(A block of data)
▬▬▬

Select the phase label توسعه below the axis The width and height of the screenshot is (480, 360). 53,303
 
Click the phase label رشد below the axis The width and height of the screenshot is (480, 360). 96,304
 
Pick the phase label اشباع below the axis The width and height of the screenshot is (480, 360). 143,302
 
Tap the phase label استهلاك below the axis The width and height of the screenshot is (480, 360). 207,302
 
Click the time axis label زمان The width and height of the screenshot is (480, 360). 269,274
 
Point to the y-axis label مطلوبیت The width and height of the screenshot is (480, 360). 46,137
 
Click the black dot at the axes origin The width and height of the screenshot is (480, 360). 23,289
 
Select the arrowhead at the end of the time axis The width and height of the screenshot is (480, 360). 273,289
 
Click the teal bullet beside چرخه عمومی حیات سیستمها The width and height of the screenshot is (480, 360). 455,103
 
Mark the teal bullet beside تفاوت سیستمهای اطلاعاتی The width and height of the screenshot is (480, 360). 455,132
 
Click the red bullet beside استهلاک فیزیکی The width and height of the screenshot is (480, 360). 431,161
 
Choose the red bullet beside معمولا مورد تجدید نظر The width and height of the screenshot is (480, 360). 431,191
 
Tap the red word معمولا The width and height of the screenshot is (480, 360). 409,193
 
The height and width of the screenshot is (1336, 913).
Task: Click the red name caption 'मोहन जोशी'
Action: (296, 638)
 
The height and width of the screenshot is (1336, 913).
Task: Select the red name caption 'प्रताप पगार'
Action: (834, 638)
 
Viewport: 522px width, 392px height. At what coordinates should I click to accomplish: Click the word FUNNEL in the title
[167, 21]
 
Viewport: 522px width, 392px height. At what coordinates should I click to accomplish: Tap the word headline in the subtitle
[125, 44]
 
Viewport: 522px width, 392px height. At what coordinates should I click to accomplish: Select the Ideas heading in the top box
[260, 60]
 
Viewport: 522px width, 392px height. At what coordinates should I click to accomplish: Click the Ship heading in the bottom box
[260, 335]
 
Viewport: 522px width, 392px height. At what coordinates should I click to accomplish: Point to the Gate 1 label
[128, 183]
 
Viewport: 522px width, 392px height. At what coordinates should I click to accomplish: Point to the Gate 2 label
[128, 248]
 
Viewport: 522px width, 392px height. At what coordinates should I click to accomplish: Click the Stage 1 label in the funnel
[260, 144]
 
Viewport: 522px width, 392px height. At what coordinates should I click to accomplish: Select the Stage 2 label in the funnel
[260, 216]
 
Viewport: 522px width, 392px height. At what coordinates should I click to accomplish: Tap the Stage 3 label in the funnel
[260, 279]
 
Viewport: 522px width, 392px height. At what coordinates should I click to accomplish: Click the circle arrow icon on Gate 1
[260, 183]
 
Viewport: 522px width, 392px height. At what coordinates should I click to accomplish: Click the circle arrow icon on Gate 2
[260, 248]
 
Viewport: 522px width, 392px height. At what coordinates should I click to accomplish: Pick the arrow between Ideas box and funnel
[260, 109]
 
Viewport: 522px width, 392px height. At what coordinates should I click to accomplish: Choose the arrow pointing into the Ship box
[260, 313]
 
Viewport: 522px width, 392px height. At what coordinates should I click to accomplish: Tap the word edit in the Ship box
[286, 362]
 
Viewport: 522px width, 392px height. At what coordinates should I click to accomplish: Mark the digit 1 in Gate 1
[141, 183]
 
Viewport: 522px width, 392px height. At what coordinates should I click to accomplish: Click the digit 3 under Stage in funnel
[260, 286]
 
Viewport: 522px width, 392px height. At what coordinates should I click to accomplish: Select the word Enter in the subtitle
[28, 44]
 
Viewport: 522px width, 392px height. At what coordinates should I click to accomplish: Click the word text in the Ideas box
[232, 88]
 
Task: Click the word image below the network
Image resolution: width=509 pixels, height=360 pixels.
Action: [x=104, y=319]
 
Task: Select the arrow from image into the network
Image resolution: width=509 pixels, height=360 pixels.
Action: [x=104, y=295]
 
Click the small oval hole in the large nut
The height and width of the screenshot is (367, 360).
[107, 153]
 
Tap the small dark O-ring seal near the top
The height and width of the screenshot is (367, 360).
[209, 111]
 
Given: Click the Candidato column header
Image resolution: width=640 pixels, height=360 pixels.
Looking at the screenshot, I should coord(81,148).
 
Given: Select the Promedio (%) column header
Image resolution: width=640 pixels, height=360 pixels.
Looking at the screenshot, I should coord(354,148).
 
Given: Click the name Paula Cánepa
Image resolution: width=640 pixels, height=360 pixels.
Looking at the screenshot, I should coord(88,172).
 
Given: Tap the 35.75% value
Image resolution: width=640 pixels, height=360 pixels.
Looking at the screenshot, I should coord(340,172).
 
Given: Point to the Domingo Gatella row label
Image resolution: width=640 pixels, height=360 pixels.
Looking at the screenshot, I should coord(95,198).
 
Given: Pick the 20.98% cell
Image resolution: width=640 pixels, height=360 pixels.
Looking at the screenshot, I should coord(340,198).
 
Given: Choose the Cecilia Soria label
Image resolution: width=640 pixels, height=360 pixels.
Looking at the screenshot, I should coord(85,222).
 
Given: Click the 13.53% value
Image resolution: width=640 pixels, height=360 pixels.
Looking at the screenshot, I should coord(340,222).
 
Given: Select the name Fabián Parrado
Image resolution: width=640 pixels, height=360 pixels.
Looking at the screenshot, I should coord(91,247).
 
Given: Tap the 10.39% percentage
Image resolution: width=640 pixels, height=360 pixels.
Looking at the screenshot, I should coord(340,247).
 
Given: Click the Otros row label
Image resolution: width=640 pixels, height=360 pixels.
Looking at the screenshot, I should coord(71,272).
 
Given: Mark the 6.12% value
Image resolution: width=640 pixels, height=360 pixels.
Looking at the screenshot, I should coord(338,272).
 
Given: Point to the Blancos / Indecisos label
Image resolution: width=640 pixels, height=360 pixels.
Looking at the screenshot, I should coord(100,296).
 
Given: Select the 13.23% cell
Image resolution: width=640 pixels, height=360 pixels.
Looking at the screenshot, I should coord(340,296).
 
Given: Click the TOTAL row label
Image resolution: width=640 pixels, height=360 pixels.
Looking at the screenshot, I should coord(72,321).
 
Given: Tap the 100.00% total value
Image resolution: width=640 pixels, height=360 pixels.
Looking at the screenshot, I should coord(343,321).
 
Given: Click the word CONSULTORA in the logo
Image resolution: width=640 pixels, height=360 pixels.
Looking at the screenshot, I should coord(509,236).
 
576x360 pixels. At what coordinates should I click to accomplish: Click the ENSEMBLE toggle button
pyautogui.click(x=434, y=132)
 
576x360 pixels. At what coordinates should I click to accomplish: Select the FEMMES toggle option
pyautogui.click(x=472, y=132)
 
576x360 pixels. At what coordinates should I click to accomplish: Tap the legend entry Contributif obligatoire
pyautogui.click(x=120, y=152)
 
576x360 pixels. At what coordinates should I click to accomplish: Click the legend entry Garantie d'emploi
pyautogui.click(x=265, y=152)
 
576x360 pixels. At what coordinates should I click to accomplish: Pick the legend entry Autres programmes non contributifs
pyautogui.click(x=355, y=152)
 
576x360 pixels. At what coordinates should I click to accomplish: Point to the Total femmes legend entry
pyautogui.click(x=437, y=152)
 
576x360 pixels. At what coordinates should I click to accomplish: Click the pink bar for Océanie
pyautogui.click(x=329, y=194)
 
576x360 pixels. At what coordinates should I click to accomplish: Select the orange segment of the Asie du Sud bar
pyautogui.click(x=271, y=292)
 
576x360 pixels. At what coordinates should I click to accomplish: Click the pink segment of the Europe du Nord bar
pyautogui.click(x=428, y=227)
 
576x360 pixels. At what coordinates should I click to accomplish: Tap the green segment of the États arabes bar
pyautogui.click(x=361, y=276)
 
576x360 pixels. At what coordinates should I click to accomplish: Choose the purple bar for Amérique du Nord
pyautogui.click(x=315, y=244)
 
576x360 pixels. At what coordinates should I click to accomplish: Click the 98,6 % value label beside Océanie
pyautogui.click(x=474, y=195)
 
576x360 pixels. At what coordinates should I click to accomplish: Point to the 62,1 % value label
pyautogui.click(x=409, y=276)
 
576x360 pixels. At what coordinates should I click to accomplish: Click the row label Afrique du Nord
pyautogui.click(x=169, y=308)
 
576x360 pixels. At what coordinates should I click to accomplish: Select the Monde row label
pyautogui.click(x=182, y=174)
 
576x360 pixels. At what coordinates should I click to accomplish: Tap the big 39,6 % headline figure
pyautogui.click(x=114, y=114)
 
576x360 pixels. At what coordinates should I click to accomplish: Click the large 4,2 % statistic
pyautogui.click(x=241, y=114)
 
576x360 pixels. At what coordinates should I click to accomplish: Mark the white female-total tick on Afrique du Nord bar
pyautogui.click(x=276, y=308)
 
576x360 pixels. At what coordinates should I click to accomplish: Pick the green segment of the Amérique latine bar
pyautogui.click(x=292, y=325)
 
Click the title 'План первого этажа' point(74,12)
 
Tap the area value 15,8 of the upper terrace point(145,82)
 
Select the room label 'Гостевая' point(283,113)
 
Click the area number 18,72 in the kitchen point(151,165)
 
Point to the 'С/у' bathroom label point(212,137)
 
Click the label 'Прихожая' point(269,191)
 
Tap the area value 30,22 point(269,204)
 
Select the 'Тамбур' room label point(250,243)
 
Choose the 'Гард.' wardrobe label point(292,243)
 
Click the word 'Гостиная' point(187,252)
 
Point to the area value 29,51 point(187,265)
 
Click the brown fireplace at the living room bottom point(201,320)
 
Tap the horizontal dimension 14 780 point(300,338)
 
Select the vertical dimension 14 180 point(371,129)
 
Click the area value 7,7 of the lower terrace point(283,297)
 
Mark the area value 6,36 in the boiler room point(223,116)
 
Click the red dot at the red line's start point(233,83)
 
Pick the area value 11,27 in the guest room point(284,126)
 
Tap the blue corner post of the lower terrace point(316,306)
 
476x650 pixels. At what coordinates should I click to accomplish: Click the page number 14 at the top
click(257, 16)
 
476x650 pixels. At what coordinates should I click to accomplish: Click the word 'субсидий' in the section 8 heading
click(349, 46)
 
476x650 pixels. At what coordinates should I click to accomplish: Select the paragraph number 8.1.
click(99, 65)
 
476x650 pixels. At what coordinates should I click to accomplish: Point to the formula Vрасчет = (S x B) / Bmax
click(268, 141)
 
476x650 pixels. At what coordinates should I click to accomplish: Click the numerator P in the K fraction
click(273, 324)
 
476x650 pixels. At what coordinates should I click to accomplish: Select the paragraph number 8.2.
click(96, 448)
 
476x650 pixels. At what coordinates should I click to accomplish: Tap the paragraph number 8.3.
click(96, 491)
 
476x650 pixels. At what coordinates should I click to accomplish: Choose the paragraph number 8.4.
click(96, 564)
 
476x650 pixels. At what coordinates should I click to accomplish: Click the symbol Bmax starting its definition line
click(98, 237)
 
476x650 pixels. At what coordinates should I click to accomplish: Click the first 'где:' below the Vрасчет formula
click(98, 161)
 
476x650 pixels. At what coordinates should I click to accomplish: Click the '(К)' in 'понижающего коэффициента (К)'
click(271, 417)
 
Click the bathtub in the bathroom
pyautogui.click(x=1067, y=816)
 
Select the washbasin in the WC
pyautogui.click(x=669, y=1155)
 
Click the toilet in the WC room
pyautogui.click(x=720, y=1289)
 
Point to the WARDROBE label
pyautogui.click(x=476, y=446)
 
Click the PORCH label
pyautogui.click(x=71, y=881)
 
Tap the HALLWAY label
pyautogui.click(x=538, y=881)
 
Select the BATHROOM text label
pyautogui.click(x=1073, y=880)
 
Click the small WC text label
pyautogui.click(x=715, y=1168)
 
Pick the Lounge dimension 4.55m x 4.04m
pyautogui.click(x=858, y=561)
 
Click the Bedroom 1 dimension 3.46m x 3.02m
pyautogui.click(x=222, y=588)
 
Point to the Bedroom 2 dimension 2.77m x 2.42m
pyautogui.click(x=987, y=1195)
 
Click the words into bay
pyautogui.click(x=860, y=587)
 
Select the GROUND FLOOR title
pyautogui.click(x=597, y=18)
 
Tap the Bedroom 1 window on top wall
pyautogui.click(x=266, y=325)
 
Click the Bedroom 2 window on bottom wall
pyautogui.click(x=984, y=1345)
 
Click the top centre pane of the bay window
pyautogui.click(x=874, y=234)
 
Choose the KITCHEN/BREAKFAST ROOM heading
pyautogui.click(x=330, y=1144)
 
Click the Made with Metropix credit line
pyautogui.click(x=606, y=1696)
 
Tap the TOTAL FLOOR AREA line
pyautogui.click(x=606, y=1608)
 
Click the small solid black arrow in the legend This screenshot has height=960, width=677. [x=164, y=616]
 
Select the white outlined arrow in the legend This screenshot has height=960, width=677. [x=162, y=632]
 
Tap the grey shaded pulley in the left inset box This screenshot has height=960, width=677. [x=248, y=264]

▬▬▬

### OBJECTIVE
Quote the records verbatim, beginning at the line with "label beside Océanie" and continuing through the line with "Click the label 'Прихожая' point(269,191)".

### EXPECTED ANSWER
576x360 pixels. At what coordinates should I click to accomplish: Click the 98,6 % value label beside Océanie
pyautogui.click(x=474, y=195)
 
576x360 pixels. At what coordinates should I click to accomplish: Point to the 62,1 % value label
pyautogui.click(x=409, y=276)
 
576x360 pixels. At what coordinates should I click to accomplish: Click the row label Afrique du Nord
pyautogui.click(x=169, y=308)
 
576x360 pixels. At what coordinates should I click to accomplish: Select the Monde row label
pyautogui.click(x=182, y=174)
 
576x360 pixels. At what coordinates should I click to accomplish: Tap the big 39,6 % headline figure
pyautogui.click(x=114, y=114)
 
576x360 pixels. At what coordinates should I click to accomplish: Click the large 4,2 % statistic
pyautogui.click(x=241, y=114)
 
576x360 pixels. At what coordinates should I click to accomplish: Mark the white female-total tick on Afrique du Nord bar
pyautogui.click(x=276, y=308)
 
576x360 pixels. At what coordinates should I click to accomplish: Pick the green segment of the Amérique latine bar
pyautogui.click(x=292, y=325)
 
Click the title 'План первого этажа' point(74,12)
 
Tap the area value 15,8 of the upper terrace point(145,82)
 
Select the room label 'Гостевая' point(283,113)
 
Click the area number 18,72 in the kitchen point(151,165)
 
Point to the 'С/у' bathroom label point(212,137)
 
Click the label 'Прихожая' point(269,191)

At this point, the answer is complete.